Friday, December 13, 2013

until now

This is hard for me to say, but I have struggled bonding with my sweet little Ryder. As soon as I had Quincy I was obsessed with her. I can’t say that about Ryder and it makes me so sad. It has been a process. No one tells you what it’s like to have children after you have lost one. And everyone is different. I have friends who are obsessed with their babies born after child loss, but I have not been. I hate it. It’s so difficult to look at your sweet innocent child and long for another.

Ryder is so different than Quincy in so many ways. My heart aches so badly for her and I have let that get in the way of bonding with Ryder. I am hurting and I am so afraid to love that intesely again. I’m so scared to let my wall down. To love unconditionally. It has bothered me so much that I haven’t been able to find that connection with my own son.
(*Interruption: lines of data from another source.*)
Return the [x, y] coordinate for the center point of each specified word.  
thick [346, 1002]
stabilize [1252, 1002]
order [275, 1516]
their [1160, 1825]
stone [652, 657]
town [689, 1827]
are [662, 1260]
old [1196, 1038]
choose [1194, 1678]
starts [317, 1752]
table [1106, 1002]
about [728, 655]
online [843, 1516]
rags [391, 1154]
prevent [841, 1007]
Until now. The last couple week I have become obsessed. I cannot wait to get home from work to hug and cuddle my buddy. I cannot wait to get up in the morning and hear his little squeal. I love to dress him, change him, bath him and take him everywhere, show him off. It feels so wonderful to feel these things once again. I have been waiting so long to feel this connection. The connection a mother and a child should have.

I need it. He needs it.

1 comment:

The Hebbs said...

Love that little boy!! and love you.